▶ _TASK STATEMENT_: Pick up the text below on comparing credit-risk machine learning models and write what comes next, starting after its final sentence.

▶ _TEXT_:
Figure 10. Sorted Features, and probable bug in credit_risk_ensemble_starter_code.ipynb

sort_vs_zip_first.png

Step 8: Easy Ensemble AdaBoost Classifier

Figure 11. Results for Ensemble Classifiers with imblearn.ensemble.EasyEnsembleClassifier (with AdaBoost)

easy_ensemble.png

Summary

The summary results for all ML models is shown in Table 1. The overall best-performing Machine Learning (ML) model was the EasyEnsemble with AdaBoost classifier. It's Balanced Accuracy Score (Acc) was .9317 (93.17%), which was the highest of any of the models. Precision (Prec), Sensitivity/Recall (Sens), and Harmonic Mean (F1) are shown for the 'High-Risk' (H) and 'Low-Risk' (L) categories, and Average (Avg) over both H & L.

Table 1. Comparison of ML Model Performance Metrics

Model Acc Prec (H/L/Avg) Sens (H/L/Avg) F1 (H/L/Avg)
Naive Random Oversampling .6648 0.01 / 1.00 / 0.99 0.73 / 0.60 / 0.60 0.02 / 0.75 / 0.74
SMOTE Oversampling .6624 0.01 / 1.00 / 0.99 0.63 / 0.69 / 0.69 0.02 / 0.82 / 0.81
ClusterCentroids Undersampling .5447 0.01 / 1.00 / 0.99 0.69 / 0.40 / 0.40 0.01 / 0.57 / 0.56
SMOTEEN Over and Undersampling .6435 0.01 / 1.00 / 0.99 0.71 / 0.57 / 0.57 0.02 / 0.73 / 0.72
BalancedRandomForest Ensemble .7885 0.03 / 1.00 / 0.99 0.70 / 0.87 / 0.87 0.06 / 0.93 / 0.93
EasyEnsemble AdaBoost .9317 0.09 / 1.00 / 0.99 0.92 / 0.94 / 0.94 0.16 / 0.97 / 0.97

What we know about precision vs. sensitivity in ML algorithms:

High Precision:

  • Example: "If test is positive, there's a high likelihood of cancer".
  • Answers the question: "How reliable is a positive result"?
  • Can have a high False Negative rate.
  • Is a "conservative" algorithm.

High Sensitivity:

  • Example: "Among patients with cancer, most will be diagnosed correctly".
  • Answers the question: "Does it have the ability to find all the positives"?
  • Can have a high False Positive rate.
  • Is an "aggressive" algorithm.

Given the above facts, we can see that even though the EasyEnsemble algorithm performs better than the others, it still has a very low precision (9%) for High Credit Risk individuals. So this means that if a person shows up as a bad credit risk, there's only a 9% chance that this is true. Thus many customers who actually are good credit risks would be denied credit.

On the other hand, EasyEnsemble has a very high sensitivity (i.e. recall), so out of all the people with bad credit, the algorithm will find them (but it will lump many people with good credit in with the bad as we just saw).

▶ _EXCERPTED RECORDS_:
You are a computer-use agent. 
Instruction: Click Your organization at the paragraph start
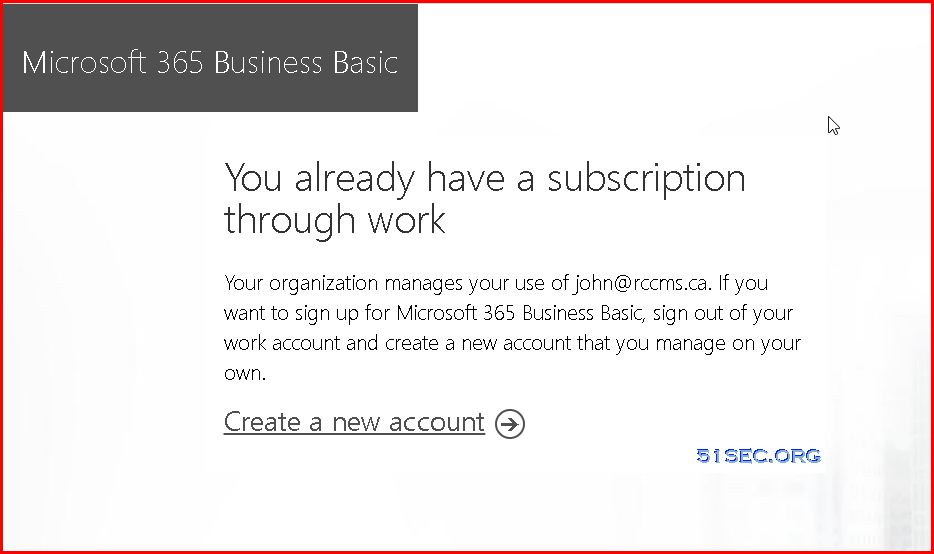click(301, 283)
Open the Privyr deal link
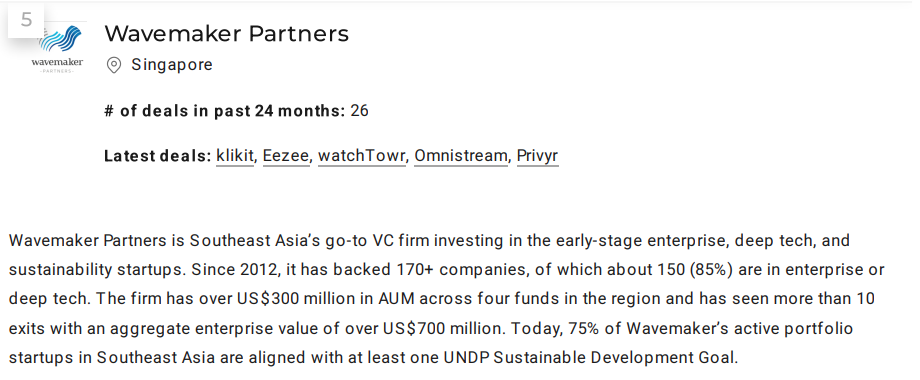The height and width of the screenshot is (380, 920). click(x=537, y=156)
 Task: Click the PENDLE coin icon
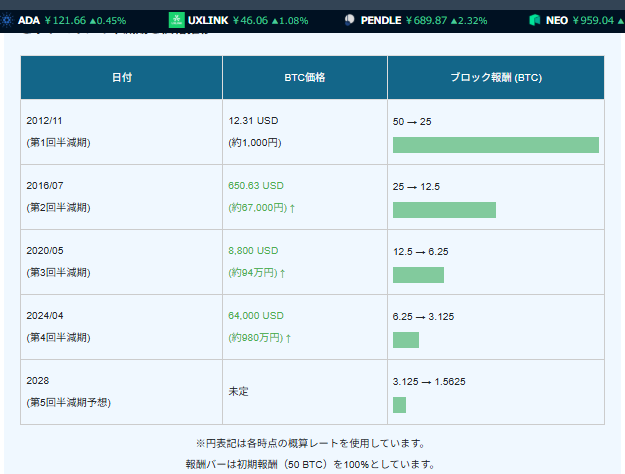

▶ _ANSWER BOX_:
  • So our final recommendation would be to keep looking for a better ML algorithm to detect credit risk.

A Note about the aptly-named "Confusion Matrix"

Referring to any of the figures above that show the confusion matrix output from scikit-learn (e.g. Figure 5), you can see how confusion matrices are portrayed by sklearn.metrics.confusion_matrix() [See https://scikit-learn.org/stable/modules/model_evaluation.html#confusion-matrix ]. According to the documentation, the meaning of each number of the sklearn confusion matrix are described in Table 2, and the values are shown in Table 3.

Table 2. Confusion matrix representation in Scikit-Learn documentation

Predcted False Predictsed True
Actual False True Negative (TN) False Positive (FP)
Actual True False Negative (FN) True Positive (TP)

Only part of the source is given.